(WHAT IS REQUIRED): Would you set down the complete data below, exactly as shown?

(GIVEN DATA):
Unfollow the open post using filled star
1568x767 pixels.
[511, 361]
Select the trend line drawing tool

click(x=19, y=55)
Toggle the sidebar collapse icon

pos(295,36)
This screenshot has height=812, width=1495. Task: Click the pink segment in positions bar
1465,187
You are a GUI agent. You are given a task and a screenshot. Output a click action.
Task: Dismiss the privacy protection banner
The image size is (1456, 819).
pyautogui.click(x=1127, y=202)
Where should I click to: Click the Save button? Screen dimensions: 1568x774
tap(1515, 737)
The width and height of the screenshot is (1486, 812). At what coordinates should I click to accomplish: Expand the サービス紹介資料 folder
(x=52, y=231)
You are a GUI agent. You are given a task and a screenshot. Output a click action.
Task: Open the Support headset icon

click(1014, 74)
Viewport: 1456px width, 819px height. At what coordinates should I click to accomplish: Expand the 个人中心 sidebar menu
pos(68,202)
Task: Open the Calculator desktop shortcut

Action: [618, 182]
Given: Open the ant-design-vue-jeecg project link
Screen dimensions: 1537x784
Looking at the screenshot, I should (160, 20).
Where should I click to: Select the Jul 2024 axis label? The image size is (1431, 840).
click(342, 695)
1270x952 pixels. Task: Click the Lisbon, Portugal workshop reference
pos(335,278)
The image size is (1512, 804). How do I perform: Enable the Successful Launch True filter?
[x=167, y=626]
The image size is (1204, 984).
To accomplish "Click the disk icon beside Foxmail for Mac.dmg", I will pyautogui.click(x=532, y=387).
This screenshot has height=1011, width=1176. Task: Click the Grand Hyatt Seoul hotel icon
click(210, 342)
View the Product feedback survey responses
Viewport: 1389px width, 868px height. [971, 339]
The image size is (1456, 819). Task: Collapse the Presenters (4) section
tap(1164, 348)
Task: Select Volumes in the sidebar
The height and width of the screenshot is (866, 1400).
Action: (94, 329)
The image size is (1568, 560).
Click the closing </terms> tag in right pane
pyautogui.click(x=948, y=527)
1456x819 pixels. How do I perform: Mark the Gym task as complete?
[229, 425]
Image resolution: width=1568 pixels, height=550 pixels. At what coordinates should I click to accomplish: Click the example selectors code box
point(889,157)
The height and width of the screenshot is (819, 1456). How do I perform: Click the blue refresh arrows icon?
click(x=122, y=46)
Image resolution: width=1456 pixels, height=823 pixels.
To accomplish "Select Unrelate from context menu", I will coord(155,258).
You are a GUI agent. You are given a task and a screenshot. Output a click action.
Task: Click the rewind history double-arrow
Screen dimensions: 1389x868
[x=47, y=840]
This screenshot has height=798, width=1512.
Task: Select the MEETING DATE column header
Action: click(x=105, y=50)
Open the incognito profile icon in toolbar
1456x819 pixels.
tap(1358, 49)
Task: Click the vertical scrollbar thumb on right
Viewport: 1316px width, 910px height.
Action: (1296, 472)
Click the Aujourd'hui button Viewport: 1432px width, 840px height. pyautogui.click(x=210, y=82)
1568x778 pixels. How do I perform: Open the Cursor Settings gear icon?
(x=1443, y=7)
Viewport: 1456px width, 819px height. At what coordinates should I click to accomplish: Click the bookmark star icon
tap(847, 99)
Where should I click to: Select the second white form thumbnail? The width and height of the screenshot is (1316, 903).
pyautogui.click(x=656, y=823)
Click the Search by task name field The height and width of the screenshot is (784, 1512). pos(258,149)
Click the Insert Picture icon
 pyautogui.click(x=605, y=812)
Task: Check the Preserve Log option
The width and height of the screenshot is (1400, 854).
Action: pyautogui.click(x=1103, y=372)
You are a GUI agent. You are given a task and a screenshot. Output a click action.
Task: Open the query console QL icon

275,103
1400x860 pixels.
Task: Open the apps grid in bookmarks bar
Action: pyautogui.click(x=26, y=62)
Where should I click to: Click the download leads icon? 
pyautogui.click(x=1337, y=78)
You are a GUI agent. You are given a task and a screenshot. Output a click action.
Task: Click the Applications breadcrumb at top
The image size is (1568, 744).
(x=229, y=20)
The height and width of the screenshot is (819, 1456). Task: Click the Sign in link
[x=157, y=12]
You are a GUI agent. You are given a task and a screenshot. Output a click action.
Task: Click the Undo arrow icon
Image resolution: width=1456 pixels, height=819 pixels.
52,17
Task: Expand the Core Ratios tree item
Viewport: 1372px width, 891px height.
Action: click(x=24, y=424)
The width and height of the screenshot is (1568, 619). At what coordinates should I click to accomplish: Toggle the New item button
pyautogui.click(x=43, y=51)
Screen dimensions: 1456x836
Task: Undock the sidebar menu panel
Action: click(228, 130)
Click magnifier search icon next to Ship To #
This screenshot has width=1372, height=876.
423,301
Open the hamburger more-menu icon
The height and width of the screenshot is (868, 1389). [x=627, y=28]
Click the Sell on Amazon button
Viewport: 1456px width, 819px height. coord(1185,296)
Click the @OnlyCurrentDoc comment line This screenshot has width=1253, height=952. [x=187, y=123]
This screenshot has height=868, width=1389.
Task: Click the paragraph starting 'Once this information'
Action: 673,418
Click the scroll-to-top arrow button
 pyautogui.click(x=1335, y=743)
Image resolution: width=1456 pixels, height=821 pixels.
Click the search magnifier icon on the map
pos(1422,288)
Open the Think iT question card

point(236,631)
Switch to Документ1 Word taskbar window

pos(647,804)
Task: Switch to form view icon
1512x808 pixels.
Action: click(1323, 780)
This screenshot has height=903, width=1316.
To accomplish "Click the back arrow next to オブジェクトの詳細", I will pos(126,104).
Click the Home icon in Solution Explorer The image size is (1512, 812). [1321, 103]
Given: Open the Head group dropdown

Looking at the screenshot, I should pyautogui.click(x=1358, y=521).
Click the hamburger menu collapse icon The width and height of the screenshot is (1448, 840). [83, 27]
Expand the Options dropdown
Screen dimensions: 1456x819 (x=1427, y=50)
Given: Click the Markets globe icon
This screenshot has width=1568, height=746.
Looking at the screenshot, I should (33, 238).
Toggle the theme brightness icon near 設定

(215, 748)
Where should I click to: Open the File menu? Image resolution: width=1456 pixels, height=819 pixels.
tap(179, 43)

(ANSWER AREA):
Unfollow the open post using filled star
1568x767 pixels.
[511, 361]
Select the trend line drawing tool

click(x=19, y=55)
Toggle the sidebar collapse icon

pos(295,36)
This screenshot has height=812, width=1495. Task: Click the pink segment in positions bar
1465,187
You are a GUI agent. You are given a task and a screenshot. Output a click action.
Task: Dismiss the privacy protection banner
The image size is (1456, 819).
pyautogui.click(x=1127, y=202)
Where should I click to: Click the Save button? Screen dimensions: 1568x774
tap(1515, 737)
The width and height of the screenshot is (1486, 812). At what coordinates should I click to accomplish: Expand the サービス紹介資料 folder
(x=52, y=231)
You are a GUI agent. You are given a task and a screenshot. Output a click action.
Task: Open the Support headset icon

click(1014, 74)
Viewport: 1456px width, 819px height. At what coordinates should I click to accomplish: Expand the 个人中心 sidebar menu
pos(68,202)
Task: Open the Calculator desktop shortcut

Action: [618, 182]
Given: Open the ant-design-vue-jeecg project link
Screen dimensions: 1537x784
Looking at the screenshot, I should (160, 20).
Where should I click to: Select the Jul 2024 axis label? The image size is (1431, 840).
click(342, 695)
1270x952 pixels. Task: Click the Lisbon, Portugal workshop reference
pos(335,278)
The image size is (1512, 804). How do I perform: Enable the Successful Launch True filter?
[x=167, y=626]
The image size is (1204, 984).
To accomplish "Click the disk icon beside Foxmail for Mac.dmg", I will pyautogui.click(x=532, y=387).
This screenshot has height=1011, width=1176. Task: Click the Grand Hyatt Seoul hotel icon
click(210, 342)
View the Product feedback survey responses
Viewport: 1389px width, 868px height. [971, 339]
The image size is (1456, 819). Task: Collapse the Presenters (4) section
tap(1164, 348)
Task: Select Volumes in the sidebar
The height and width of the screenshot is (866, 1400).
Action: (94, 329)
The image size is (1568, 560).
Click the closing </terms> tag in right pane
pyautogui.click(x=948, y=527)
1456x819 pixels. How do I perform: Mark the Gym task as complete?
[229, 425]
Image resolution: width=1568 pixels, height=550 pixels. At what coordinates should I click to accomplish: Click the example selectors code box
point(889,157)
The height and width of the screenshot is (819, 1456). How do I perform: Click the blue refresh arrows icon?
click(x=122, y=46)
Image resolution: width=1456 pixels, height=823 pixels.
To accomplish "Select Unrelate from context menu", I will coord(155,258).
You are a GUI agent. You are given a task and a screenshot. Output a click action.
Task: Click the rewind history double-arrow
Screen dimensions: 1389x868
[x=47, y=840]
This screenshot has height=798, width=1512.
Task: Select the MEETING DATE column header
Action: click(x=105, y=50)
Open the incognito profile icon in toolbar
1456x819 pixels.
tap(1358, 49)
Task: Click the vertical scrollbar thumb on right
Viewport: 1316px width, 910px height.
Action: (1296, 472)
Click the Aujourd'hui button Viewport: 1432px width, 840px height. pyautogui.click(x=210, y=82)
1568x778 pixels. How do I perform: Open the Cursor Settings gear icon?
(x=1443, y=7)
Viewport: 1456px width, 819px height. At what coordinates should I click to accomplish: Click the bookmark star icon
tap(847, 99)
Where should I click to: Select the second white form thumbnail? The width and height of the screenshot is (1316, 903).
pyautogui.click(x=656, y=823)
Click the Search by task name field The height and width of the screenshot is (784, 1512). pos(258,149)
Click the Insert Picture icon
 pyautogui.click(x=605, y=812)
Task: Check the Preserve Log option
The width and height of the screenshot is (1400, 854).
Action: pyautogui.click(x=1103, y=372)
You are a GUI agent. You are given a task and a screenshot. Output a click action.
Task: Open the query console QL icon

275,103
1400x860 pixels.
Task: Open the apps grid in bookmarks bar
Action: pyautogui.click(x=26, y=62)
Where should I click to: Click the download leads icon? 
pyautogui.click(x=1337, y=78)
You are a GUI agent. You are given a task and a screenshot. Output a click action.
Task: Click the Applications breadcrumb at top
The image size is (1568, 744).
(x=229, y=20)
The height and width of the screenshot is (819, 1456). Task: Click the Sign in link
[x=157, y=12]
You are a GUI agent. You are given a task and a screenshot. Output a click action.
Task: Click the Undo arrow icon
Image resolution: width=1456 pixels, height=819 pixels.
52,17
Task: Expand the Core Ratios tree item
Viewport: 1372px width, 891px height.
Action: click(x=24, y=424)
The width and height of the screenshot is (1568, 619). At what coordinates should I click to accomplish: Toggle the New item button
pyautogui.click(x=43, y=51)
Screen dimensions: 1456x836
Task: Undock the sidebar menu panel
Action: click(228, 130)
Click magnifier search icon next to Ship To #
This screenshot has width=1372, height=876.
423,301
Open the hamburger more-menu icon
The height and width of the screenshot is (868, 1389). [x=627, y=28]
Click the Sell on Amazon button
Viewport: 1456px width, 819px height. coord(1185,296)
Click the @OnlyCurrentDoc comment line This screenshot has width=1253, height=952. [x=187, y=123]
This screenshot has height=868, width=1389.
Task: Click the paragraph starting 'Once this information'
Action: 673,418
Click the scroll-to-top arrow button
 pyautogui.click(x=1335, y=743)
Image resolution: width=1456 pixels, height=821 pixels.
Click the search magnifier icon on the map
pos(1422,288)
Open the Think iT question card

point(236,631)
Switch to Документ1 Word taskbar window

pos(647,804)
Task: Switch to form view icon
1512x808 pixels.
Action: click(1323, 780)
This screenshot has height=903, width=1316.
To accomplish "Click the back arrow next to オブジェクトの詳細", I will pos(126,104).
Click the Home icon in Solution Explorer The image size is (1512, 812). [1321, 103]
Given: Open the Head group dropdown

Looking at the screenshot, I should pyautogui.click(x=1358, y=521).
Click the hamburger menu collapse icon The width and height of the screenshot is (1448, 840). [83, 27]
Expand the Options dropdown
Screen dimensions: 1456x819 (x=1427, y=50)
Given: Click the Markets globe icon
This screenshot has width=1568, height=746.
Looking at the screenshot, I should (33, 238).
Toggle the theme brightness icon near 設定

(215, 748)
Where should I click to: Open the File menu? Image resolution: width=1456 pixels, height=819 pixels.
tap(179, 43)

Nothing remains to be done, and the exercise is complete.